Sunday, January 5, 2014

ETL Test Scenarios and TestCases

Basic Validation in ETL testing... 


Mapping doc validation: 

  • Verify mapping doc whether corresponding ETL information is provided or not. Change log should maintain in every mapping doc.
  • Define the default test strategy If mapping docs are missed out some optional information. Ex: data types length etc
Structure validation:

  1. . Validate the source and target table structure against corresponding mapping do
  2.  Source data type and Target data type should be same.
  3.  Length of data types in both source and target should be equal.
  4.  Verify that data field types and formats are specified
  5.  Source data type length should not less than the target data type length.
  6.  Validate the name of columns in table against mapping doc.
Constraint Validation:

Ensure the constraints are defined for specific table as expected.

Data Completeness Issues:

Ensures that all expected data is loaded in to target table

1. Compare records counts between source and target. Check for any rejected records.

2. Check Data should not be truncated in the column of target table.

3. Check boundary value analysis (ex: only >=2008 year data has to load into the target

Data Correctness Issues:

1. Data that is misspelled or inaccurately recorded.

2. Null, non-unique, or out of range data may be stored when the integrity constraints are disabled.
Example: The primary key constraint is disabled during an import function.  Data is entered into the existing data with null unique identifiers.

Data Transformation
1. Create a spread sheet of scenarios of input data and expected results and validate these with the business customer. This is an excellent requirements elicitation step during design and could also be used as part of testing.

2. Create test data that includes all scenarios. Utilize an ETL developer to automate the entire process of populating data sets with the scenario spread sheet to permit versatility and mobility for the reason that scenarios are likely to change.

3. Utilize data profiling results to compare range and submission of values in each field between target and source data.

Data Quality

1. Number check: if in the source format of numbering the columns are as xx_30 but if the target is only 30 then it has to load not pre_fix(xx_). we need to validate.

2.  Date Check: They have to follow Date format and it should be same across all the records.
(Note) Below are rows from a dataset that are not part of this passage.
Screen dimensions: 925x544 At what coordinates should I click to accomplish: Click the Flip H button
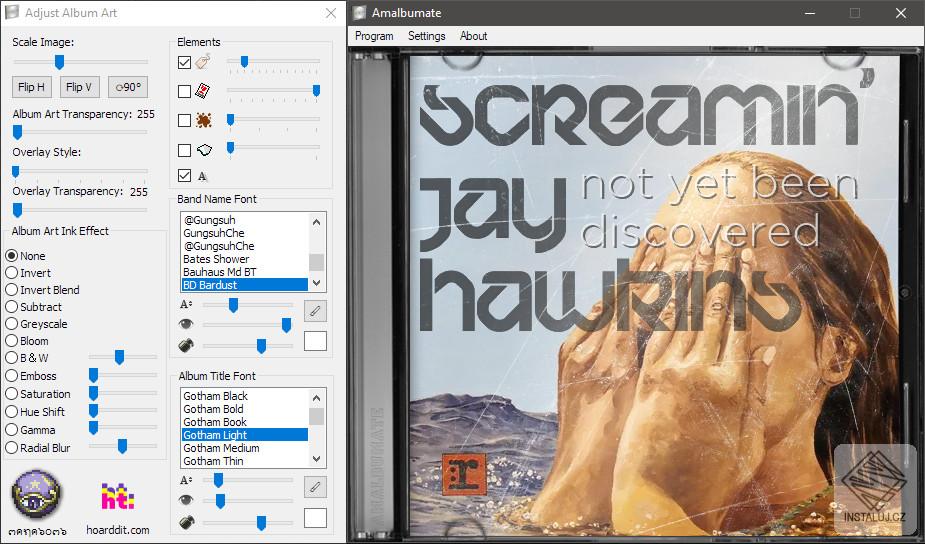tap(32, 87)
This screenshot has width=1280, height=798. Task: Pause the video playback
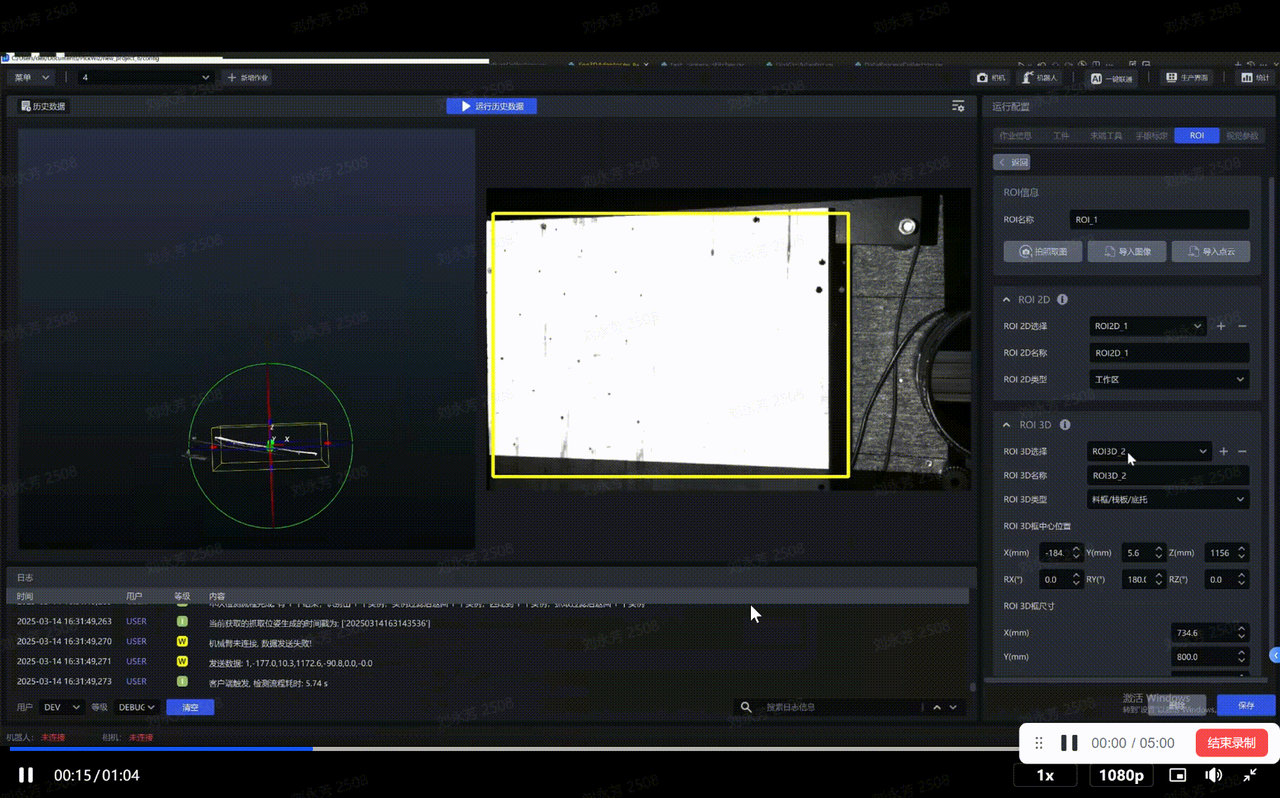[x=26, y=775]
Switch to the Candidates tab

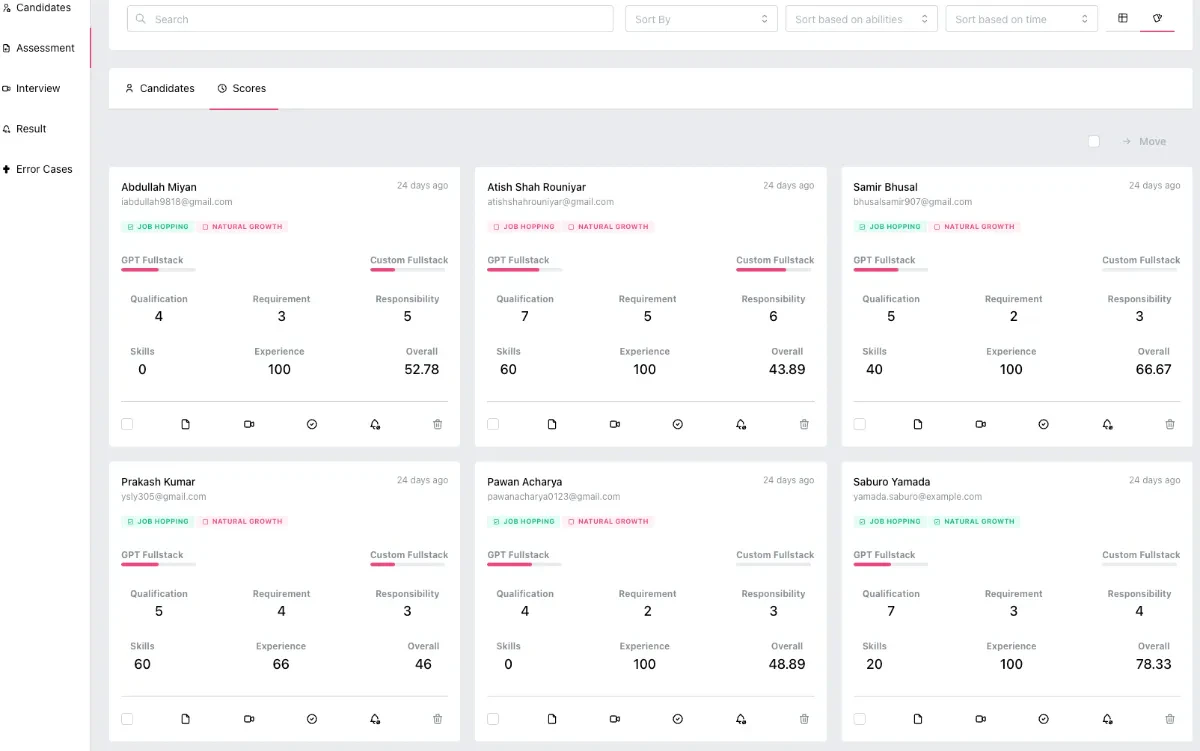coord(160,88)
Standard format: yyyy-mm-dd etc..

3. Precision Check: Precision value should display as expected in the target table.

4.  Data Check: Based on business logic, few record which does not meet certain criteria should be filtered out.

5. Null Check: Few columns should display “Null” based on business requirement.

Duplicate check

1. Needs to validate the unique key, primary key and any other column should be unique as per the business requirements are having any duplicate rows.

2. Check if any duplicate values exist in any column which is extracting from multiple columns in source and combining into one column.

3. Some time as per the client requirements we needs ensure that no duplicates in combination of multiple columns within target only.
 Complete Data Validation

1 To validate the complete data set in source and target table minus query is best solution.

2. We need to source minus target and target minus source.
3. If minus query returns any value those should be considered as mismatching rows.